---- PÁGINA

Comencé interesándome en las raíces sociales del conflicto político en el seno de mi propia sociedad. Pensé que, comprendiendo las modalidades de tal conflicto, podría contribuir como persona racional a la conformación de esta sociedad. Esto me llevó a dos grandes debates. Uno era el de en qué medida «toda la historia es la historia de la lucha de clases». Planteado de otra manera, ¿son las clases las únicas unidades operativas en la arena social y política? ¿O, como planteaba Weber, acaso no son más que una de la trinidad de unidades —clase, grupo de estatus y partido— que existen, y cuyas interacciones explican el proceso político? Aunque yo tenía más prejuicios acerca del asunto, descubrí, al igual que otros antes que yo, que ni la definición de estos términos ni la descripción de sus relaciones mutuas eran fáciles de elucidar. Sentí cada vez con más fuerza que aquél era mucho más un problema conceptual que empírico, y que para resolver el debate, al menos en mi propia mente, tendría que plantear las cuestiones en un contexto intelectual más amplio.

El segundo gran debate, ligado al primero, era acerca del grado en el cual podría existir o existía de hecho un consenso de valores en el seno de una sociedad dada, y, en la medida en la que tal consenso existiera, sobre el grado en que su presencia o ausencia pudiera ser de hecho un determinante primordial de las acciones de los hombres. Este debate está relacionado con el primero, debido a que sólo si se rechaza el carácter primordial de las luchas sociales en la sociedad civil puede plantearse siquiera la cuestión.

Los valores son, por supuesto, un objeto de observación extremadamente elusivo, y empecé a sentirme extraordinariamente a disgusto con una gran parte de las teorizaciones acerca de los valores, que a menudo parecían combinar la ausencia de una base empírica rigurosa con una verdadera afrenta al sentido común. No obstante seguía estando claro que los hombres y los grupos justificaban de hecho sus acciones con referencia a determinadas ideologías. Más aún, parecía también estar claro que los grupos se hacían más coherentes y en consecuencia más eficaces políticamente en la medida en que eran conscientes de sí mismos, lo que significaba que desarrollaban un lenguaje común y una Weltanschauung.

Trasladé mi zona de interés empírico desde mi propia sociedad al África, con la esperanza de que o bien vería confirmadas algunas teorías por lo que pudiera encontrar allí, o de que una ojeada a tierras distantes agudizaría mi percepción al concentrar mi atención en cuestiones que en caso contrario habría pasado por alto. Yo esperaba que ocurriera lo primero, pero fue lo último lo que ocurrió.

--------
---- INFORMACIÓN MOSTRADA

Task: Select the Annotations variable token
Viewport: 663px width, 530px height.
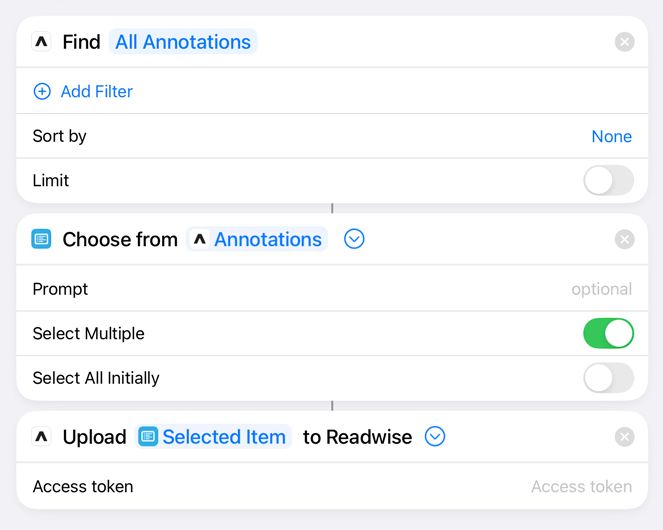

--------

INSTRUCCIÓN A. Indica si cada afirmación concuerda con el texto de la página y cita entre comillas las palabras exactas del texto que lo deciden: (i) El interés empírico se trasladó de la propia sociedad a África. (ii) En África se vieron confirmadas las teorías, tal como se esperaba. (iii) Según Weber, las clases son la única unidad operativa en la arena social y política.
INSTRUCCIÓN B. Imprime sin cambios el fragmento del texto de la página que empieza en "Los valores son, por" y termina en "y una Weltanschauung.".
INSTRUCCIÓN C. Según el texto de la página, ¿qué desarrollaban los grupos en la medida en que eran conscientes de sí mismos?

RESPUESTA COMPLETA A.
(i) Sí: «Trasladé mi zona de interés empírico desde mi propia sociedad al África».
(ii) No: «Yo esperaba que ocurriera lo primero, pero fue lo último lo que ocurrió».
(iii) No: «¿O, como planteaba Weber, acaso no son más que una de la trinidad de unidades —clase, grupo de estatus y partido— que existen, y cuyas interacciones explican el proceso político?»

RESPUESTA COMPLETA B.
Los valores son, por supuesto, un objeto de observación extremadamente elusivo, y empecé a sentirme extraordinariamente a disgusto con una gran parte de las teorizaciones acerca de los valores, que a menudo parecían combinar la ausencia de una base empírica rigurosa con una verdadera afrenta al sentido común. No obstante seguía estando claro que los hombres y los grupos justificaban de hecho sus acciones con referencia a determinadas ideologías. Más aún, parecía también estar claro que los grupos se hacían más coherentes y en consecuencia más eficaces políticamente en la medida en que eran conscientes de sí mismos, lo que significaba que desarrollaban un lenguaje común y una Weltanschauung.

RESPUESTA COMPLETA C. Desarrollaban un lenguaje común y una Weltanschauung.